THE COMBUSTION PROCESS
In order to operate a heat engine we need a hot source together with a cold sink. The most common way of doing this is by the combustion of a fuel. (Nuclear fission/fusion & solar are alternatives )
Solid:- Coal, wood - consists mainly of C, H, & O impurities
Liquid:- Large hydrocarbon molecules of varying boiling points mainly C & H : Petrol, Diesel, Fuel oil etc;
Gas:- Small hydrocarbon molecules - methane, ethane, propane, butane, etc; plus a range of manufactured gases ; eg H2 , Acetylene etc..
Usually air ( the oxygen in the air )
Where air is unavailable the oxidant has to be carried as well as the fuel - space vehicles, rockets etc;
SOLIDS :- pulverising to powder or small lumps
LIQUIDS :- spray nozzles, atomisers, vaporisers, carburettors, 'burners'.

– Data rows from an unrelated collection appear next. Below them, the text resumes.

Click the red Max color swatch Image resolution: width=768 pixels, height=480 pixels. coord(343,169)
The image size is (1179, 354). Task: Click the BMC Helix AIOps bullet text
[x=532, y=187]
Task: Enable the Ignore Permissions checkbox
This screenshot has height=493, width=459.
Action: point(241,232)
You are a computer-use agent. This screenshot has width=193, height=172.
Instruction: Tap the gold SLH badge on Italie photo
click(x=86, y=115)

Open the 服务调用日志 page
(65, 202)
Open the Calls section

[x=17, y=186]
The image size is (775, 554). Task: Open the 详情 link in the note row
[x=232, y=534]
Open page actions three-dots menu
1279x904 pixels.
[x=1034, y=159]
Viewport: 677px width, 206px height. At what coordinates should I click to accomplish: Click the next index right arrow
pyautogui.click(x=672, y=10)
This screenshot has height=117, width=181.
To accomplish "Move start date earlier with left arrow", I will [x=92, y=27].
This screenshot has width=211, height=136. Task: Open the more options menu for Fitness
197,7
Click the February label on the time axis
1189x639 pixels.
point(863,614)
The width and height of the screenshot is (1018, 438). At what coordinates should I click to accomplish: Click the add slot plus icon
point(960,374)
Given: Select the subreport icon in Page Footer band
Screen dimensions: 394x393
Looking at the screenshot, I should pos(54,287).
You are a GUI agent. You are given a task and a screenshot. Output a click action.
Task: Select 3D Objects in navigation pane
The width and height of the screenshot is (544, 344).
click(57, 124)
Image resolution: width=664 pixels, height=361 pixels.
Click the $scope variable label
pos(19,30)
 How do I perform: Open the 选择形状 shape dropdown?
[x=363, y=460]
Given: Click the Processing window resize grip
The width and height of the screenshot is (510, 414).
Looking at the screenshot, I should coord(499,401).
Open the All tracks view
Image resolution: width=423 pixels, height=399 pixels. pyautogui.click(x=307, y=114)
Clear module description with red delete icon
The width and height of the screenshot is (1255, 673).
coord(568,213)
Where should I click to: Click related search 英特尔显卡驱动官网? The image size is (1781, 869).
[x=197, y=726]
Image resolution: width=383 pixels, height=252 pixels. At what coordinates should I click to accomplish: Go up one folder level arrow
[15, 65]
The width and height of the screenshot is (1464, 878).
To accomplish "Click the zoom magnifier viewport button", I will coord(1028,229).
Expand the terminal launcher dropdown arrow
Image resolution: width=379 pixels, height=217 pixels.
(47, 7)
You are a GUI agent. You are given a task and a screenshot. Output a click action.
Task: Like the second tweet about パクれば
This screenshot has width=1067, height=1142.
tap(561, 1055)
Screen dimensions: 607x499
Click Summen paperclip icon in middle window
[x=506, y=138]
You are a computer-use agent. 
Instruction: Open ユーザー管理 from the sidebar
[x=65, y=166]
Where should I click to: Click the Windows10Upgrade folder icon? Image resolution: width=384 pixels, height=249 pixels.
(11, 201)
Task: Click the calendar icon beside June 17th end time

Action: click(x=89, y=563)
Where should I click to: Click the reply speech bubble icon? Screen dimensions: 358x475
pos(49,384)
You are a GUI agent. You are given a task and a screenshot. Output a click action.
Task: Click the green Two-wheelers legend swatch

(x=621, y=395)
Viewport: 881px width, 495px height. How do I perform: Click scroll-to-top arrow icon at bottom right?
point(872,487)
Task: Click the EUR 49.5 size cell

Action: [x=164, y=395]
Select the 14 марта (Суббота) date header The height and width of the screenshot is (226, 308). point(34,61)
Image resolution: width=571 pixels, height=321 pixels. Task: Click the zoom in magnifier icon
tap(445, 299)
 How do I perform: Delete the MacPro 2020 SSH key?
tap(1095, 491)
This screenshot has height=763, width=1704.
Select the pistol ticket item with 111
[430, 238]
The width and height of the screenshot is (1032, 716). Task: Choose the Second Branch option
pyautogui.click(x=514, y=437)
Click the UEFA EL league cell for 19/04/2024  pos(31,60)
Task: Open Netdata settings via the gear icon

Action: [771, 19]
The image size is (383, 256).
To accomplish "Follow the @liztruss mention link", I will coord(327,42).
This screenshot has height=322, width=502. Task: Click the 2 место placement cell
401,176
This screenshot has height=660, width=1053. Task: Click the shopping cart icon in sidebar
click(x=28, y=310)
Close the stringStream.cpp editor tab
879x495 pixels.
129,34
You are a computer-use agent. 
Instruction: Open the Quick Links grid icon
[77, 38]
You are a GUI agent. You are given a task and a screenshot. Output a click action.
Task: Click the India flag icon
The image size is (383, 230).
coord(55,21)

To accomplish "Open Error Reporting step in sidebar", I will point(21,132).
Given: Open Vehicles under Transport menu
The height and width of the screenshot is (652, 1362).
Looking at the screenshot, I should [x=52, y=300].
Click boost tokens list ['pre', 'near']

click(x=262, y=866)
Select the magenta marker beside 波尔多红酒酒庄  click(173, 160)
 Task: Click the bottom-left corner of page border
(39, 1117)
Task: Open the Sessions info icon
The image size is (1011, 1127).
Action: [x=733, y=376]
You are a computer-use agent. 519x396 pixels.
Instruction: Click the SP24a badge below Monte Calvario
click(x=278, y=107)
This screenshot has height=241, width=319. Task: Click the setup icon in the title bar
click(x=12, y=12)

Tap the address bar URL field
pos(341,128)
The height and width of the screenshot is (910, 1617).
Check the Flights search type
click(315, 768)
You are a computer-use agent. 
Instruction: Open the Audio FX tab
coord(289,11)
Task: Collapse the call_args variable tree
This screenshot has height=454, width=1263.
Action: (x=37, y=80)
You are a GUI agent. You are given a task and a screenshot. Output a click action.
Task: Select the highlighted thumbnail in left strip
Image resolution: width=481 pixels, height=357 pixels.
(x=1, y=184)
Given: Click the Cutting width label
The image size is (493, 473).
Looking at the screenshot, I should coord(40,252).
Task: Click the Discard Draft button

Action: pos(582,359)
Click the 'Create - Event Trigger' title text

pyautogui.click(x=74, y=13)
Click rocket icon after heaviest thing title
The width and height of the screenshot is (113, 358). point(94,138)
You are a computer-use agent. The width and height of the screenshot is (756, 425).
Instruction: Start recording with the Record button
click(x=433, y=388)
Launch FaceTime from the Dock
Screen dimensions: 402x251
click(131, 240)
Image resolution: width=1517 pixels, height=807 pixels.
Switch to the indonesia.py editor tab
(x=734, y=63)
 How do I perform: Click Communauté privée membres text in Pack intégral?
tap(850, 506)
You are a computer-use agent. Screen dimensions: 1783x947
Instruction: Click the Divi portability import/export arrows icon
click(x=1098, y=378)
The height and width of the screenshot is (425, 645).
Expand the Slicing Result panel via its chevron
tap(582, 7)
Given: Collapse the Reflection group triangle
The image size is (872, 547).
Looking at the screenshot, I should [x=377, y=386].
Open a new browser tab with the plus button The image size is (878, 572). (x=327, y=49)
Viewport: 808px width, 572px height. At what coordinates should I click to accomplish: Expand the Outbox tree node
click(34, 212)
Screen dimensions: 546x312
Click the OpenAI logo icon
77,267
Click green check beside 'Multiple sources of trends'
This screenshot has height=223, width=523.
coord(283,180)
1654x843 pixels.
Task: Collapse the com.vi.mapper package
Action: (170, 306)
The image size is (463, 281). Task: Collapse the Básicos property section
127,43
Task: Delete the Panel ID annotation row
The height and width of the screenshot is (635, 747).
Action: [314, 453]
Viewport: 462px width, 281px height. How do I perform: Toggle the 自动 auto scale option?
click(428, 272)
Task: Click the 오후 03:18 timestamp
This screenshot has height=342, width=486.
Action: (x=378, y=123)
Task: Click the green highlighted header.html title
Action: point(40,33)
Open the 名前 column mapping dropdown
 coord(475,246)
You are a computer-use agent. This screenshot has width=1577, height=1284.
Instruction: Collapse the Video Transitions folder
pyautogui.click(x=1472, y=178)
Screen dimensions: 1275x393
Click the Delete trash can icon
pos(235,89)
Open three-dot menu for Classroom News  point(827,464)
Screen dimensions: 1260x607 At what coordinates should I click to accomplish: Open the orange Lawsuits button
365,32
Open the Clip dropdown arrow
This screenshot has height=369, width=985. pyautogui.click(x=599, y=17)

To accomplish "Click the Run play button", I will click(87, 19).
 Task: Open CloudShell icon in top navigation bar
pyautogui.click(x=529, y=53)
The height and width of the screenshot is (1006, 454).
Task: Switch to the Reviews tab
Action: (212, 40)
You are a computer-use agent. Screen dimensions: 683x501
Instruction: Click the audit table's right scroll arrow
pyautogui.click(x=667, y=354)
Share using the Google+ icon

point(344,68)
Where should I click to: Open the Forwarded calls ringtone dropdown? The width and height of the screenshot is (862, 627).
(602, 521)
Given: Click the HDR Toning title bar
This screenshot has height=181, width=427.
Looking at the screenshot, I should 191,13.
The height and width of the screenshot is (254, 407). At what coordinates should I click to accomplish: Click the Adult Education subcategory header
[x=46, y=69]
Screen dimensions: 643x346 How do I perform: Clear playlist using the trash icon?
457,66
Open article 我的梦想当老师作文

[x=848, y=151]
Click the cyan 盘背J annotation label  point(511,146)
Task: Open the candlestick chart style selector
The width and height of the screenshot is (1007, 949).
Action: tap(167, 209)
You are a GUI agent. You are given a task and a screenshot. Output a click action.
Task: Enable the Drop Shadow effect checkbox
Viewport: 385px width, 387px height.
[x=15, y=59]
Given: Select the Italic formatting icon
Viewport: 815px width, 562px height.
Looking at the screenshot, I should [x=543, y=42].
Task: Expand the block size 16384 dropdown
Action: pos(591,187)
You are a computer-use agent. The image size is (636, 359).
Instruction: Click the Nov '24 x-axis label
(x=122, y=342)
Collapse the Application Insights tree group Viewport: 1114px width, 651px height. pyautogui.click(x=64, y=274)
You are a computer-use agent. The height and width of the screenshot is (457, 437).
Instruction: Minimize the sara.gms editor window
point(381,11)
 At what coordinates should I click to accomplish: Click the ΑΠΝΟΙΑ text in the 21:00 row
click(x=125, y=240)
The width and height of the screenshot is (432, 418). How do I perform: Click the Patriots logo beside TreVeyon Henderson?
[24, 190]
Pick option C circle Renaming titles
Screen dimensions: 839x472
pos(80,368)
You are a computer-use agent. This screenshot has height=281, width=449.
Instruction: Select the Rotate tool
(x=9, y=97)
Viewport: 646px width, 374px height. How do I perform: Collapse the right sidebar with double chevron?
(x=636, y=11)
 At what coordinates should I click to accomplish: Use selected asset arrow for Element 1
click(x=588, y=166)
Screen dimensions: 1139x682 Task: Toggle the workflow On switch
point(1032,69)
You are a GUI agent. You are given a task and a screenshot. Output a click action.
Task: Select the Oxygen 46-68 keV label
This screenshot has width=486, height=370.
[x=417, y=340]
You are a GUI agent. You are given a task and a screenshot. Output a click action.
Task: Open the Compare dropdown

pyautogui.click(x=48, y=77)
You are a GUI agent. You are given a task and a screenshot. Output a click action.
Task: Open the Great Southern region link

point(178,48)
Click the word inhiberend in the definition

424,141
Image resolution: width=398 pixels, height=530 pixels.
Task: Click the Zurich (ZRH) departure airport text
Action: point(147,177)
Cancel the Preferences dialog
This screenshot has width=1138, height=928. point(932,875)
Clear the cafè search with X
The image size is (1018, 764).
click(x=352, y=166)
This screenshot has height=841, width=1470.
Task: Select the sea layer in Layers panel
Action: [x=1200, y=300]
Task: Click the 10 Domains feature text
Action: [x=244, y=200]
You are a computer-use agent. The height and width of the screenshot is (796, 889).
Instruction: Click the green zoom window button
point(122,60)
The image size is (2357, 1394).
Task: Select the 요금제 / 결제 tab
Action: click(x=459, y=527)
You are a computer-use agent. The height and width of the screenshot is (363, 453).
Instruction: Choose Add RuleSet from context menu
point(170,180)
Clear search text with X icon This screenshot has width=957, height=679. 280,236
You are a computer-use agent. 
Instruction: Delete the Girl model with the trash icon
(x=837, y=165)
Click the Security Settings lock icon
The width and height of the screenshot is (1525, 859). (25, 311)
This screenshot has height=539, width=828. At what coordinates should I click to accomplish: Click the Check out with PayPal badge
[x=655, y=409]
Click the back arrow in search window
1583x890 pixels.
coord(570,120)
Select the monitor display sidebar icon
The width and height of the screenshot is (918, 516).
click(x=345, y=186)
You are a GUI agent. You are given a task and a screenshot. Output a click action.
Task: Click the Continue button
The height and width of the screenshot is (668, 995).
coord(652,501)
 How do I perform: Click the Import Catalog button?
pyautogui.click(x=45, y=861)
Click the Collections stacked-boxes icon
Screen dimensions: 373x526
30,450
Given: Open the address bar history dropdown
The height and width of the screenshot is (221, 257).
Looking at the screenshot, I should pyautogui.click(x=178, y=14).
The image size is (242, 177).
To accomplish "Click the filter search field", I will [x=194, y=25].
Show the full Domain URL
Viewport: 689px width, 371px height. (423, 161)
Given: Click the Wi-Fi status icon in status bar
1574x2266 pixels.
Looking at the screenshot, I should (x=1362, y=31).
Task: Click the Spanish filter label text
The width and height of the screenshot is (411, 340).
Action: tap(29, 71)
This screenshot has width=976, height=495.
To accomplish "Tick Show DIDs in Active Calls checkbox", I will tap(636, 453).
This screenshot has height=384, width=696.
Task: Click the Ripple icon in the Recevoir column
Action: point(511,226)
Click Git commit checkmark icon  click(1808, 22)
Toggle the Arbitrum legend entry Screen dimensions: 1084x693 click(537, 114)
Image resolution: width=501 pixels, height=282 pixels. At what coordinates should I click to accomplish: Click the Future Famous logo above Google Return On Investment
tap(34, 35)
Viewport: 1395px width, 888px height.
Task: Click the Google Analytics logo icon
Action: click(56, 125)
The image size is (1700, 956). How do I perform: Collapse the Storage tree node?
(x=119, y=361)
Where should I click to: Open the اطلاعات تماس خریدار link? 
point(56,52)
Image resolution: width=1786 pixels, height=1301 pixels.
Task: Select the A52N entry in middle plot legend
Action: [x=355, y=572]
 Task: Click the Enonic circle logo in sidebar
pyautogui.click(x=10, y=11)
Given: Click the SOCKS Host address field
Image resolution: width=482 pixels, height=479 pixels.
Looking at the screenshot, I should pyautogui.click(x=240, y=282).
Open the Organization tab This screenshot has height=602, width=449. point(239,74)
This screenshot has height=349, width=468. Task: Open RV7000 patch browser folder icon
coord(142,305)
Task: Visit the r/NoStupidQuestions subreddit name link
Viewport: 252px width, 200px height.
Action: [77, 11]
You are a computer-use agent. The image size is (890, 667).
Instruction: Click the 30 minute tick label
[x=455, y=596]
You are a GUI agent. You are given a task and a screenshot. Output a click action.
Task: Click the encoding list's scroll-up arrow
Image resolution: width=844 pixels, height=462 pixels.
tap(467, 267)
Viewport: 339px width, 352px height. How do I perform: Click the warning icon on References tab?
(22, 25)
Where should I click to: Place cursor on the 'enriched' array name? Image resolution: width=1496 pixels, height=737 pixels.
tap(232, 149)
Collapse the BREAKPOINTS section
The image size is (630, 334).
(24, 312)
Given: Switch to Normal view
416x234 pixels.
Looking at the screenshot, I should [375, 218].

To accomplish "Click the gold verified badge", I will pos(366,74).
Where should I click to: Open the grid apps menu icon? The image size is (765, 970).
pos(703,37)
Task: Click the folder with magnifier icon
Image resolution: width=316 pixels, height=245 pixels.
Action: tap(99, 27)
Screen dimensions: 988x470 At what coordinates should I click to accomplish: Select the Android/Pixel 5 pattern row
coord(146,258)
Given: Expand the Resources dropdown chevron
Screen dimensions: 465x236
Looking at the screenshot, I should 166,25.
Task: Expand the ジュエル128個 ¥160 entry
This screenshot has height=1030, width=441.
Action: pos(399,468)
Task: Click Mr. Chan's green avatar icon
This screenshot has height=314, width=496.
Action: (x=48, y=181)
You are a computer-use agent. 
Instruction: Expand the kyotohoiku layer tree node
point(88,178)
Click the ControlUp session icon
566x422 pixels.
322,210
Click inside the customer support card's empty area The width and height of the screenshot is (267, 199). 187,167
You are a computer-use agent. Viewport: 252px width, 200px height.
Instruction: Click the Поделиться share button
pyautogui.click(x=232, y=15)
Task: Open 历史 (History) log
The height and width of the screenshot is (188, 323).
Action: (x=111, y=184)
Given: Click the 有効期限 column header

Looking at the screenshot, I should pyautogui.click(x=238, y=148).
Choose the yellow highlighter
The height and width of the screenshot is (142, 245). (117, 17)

GASES :- mixing valves, chambers, burners; usually need precautions to avoid explosion and flash back .
Simply mixing methane and air will not cause it to burn. The molecules need to reach a certain threshold energy level
before the combustion process will proceed. This may be provided initially by another flame, a spark or hot surface. The combustion process itself ( if sustained ) then continues the ignition process.
The chemical dissociation of the fuel and it's recombination with oxygen. Energy and Mass are conserved.